# Stamp cards



## Corndoggy (Oct 21, 2019)

Hello, 
i was wondering if anyone knew how to use the completed stamp cards to swap for fortune cookie goodies. When i go to swap for something it says i need 5 - does that mean for stamps or stamp cards? 
Also on the topic of the stamp cards, do you think they are worth the use, as cookies are so expensive anyways in order to even get the stamp cards.

Thanks, 
Corndoggy


----------



## chocobeann (Oct 21, 2019)

I believe you need 5 stamp cards to purchase said item. Personally, I don't think it's really worth it. It's just another way to spend cash. But, hey, if you have enough, at least you know what your purchasing rather than a lotto!


----------



## auroral (Oct 21, 2019)

Can confirm it's 5 completed stamp cards and not just 5 stamps :c I agree with chocobeann, though, I really don't think it's worth it, because unless you're actively purchasing LT to spend on cookies, or spending every single LT you earn for free on them, it'll take ages to save up that many stamp cards. I don't think I've exchanged a stamp card in about a year, and I only have about 4 & a half filled out. (To be fair, though, I really don't buy a lot of cookies. I mostly spend my LT on exclusive outfit pieces instead, since I'm not a big fan of the gambling aspect that cookies bring. But if you do decide to buy a bunch of cookies, you could probably earn 5 a lot faster.)


----------



## Cerise (Nov 1, 2019)

chocobeann said:


> I believe you need 5 stamp cards to purchase said item. Personally, I don't think it's really worth it. It's just another way to spend cash. But, hey, if you have enough, at least you know what your purchasing rather than a lotto!

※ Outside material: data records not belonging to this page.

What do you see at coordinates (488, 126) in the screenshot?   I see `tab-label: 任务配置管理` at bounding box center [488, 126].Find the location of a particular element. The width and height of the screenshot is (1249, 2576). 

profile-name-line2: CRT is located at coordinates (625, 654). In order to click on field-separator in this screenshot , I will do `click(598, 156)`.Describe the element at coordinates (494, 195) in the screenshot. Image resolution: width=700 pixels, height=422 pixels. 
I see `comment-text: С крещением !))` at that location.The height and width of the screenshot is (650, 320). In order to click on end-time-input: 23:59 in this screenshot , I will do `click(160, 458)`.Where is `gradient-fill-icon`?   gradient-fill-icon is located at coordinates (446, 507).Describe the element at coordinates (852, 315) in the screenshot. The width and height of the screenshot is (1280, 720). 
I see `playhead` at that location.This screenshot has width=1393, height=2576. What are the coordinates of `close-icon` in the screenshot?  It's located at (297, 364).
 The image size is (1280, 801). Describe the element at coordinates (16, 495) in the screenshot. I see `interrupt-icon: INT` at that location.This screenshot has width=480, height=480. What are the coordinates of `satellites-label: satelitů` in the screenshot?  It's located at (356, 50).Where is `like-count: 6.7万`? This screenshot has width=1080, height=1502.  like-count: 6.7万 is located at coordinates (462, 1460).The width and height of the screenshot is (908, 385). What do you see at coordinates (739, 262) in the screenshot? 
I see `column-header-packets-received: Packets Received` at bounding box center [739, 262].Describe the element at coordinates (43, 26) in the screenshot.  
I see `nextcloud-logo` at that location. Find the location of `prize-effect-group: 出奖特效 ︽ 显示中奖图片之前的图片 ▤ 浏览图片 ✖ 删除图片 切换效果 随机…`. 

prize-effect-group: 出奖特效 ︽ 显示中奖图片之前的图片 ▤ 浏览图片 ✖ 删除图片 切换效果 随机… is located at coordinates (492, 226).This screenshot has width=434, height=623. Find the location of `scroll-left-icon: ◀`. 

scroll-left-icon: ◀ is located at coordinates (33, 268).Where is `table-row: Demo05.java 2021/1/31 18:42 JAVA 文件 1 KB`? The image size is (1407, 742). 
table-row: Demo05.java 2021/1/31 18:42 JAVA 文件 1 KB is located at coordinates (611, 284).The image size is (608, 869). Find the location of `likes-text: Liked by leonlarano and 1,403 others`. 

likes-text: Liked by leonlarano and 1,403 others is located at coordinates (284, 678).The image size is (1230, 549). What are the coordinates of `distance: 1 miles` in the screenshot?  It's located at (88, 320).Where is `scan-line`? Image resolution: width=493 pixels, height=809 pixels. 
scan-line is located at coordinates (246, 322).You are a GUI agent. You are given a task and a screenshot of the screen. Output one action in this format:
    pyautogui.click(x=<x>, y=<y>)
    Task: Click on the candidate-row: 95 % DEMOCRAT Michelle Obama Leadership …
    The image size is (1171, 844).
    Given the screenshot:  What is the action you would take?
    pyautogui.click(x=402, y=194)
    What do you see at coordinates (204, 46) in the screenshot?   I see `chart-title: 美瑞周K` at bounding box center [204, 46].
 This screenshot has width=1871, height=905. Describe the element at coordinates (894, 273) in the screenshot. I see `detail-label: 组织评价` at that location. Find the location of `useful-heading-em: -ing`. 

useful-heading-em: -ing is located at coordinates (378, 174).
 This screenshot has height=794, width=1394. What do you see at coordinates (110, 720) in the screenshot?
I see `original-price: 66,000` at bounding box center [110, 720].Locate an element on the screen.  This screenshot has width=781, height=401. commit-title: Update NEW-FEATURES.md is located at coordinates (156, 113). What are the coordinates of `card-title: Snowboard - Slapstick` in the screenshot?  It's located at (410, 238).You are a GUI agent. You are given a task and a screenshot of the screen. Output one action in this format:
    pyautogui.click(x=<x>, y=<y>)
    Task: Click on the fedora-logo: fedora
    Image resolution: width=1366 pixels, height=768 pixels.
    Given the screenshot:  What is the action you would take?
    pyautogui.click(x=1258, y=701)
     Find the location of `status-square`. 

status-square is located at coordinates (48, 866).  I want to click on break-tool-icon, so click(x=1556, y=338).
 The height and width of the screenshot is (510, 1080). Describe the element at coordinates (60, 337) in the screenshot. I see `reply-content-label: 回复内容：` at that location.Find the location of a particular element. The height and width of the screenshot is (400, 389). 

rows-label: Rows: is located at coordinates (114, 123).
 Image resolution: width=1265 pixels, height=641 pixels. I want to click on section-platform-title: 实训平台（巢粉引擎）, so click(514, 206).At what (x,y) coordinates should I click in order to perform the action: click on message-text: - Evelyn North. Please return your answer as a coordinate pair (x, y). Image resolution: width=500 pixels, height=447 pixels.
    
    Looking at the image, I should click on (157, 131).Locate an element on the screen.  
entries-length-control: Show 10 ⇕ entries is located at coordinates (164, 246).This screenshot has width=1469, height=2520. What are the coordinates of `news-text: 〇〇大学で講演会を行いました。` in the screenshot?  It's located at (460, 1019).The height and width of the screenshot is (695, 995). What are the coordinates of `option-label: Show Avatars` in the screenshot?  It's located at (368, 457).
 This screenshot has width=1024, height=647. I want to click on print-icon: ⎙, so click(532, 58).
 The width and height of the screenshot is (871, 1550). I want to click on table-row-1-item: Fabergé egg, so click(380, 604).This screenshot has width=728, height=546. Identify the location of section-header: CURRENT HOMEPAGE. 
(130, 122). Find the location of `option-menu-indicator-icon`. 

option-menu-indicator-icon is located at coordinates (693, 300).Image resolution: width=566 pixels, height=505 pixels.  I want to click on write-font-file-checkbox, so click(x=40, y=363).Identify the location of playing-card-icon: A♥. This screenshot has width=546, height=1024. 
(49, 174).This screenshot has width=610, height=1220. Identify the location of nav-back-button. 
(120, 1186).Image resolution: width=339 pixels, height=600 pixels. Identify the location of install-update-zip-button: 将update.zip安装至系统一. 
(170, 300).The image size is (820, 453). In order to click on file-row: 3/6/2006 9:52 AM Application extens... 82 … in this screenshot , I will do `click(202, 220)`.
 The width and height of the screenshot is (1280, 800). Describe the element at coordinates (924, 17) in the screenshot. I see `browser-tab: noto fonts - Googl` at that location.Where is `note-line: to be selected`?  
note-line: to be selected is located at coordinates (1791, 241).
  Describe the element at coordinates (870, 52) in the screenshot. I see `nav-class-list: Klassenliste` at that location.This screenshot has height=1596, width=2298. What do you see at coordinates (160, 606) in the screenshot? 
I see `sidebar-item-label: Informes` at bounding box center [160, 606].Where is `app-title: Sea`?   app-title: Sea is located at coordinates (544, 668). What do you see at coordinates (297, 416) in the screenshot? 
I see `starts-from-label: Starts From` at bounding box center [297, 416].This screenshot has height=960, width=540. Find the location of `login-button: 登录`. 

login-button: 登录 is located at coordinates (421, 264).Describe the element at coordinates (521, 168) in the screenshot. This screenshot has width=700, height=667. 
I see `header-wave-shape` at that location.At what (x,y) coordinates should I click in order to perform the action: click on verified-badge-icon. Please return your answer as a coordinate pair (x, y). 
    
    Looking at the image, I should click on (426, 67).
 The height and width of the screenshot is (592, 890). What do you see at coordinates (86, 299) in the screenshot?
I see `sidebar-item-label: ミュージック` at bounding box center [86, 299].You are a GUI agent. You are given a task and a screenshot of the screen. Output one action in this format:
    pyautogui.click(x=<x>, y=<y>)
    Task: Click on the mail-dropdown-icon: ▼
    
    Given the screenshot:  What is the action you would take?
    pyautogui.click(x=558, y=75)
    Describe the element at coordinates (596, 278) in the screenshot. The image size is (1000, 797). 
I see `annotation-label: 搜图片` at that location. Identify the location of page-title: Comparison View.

So I really liked Beau's fortune cookie.  And I decided to purchase some leaf tickets (because I fell for the money trap), then I got ten stamps which meant it was some sort of bonus for me.  I wanted the feature item from Beau's cookie, the bakery counter, but when I clicked on it, it wouldn't let me redeem it, so I thought I had to trade one of my items for the bakery counter.  I clicked on the apron and I got another apron...so my understanding is if I get 10 stamps, I get a free item from the cookie of my choice...did I understand it wrong?


----------



## WynterFrost (Nov 1, 2019)

you need 10 full cards of stamps to get the 5 star item not 10 stamps


----------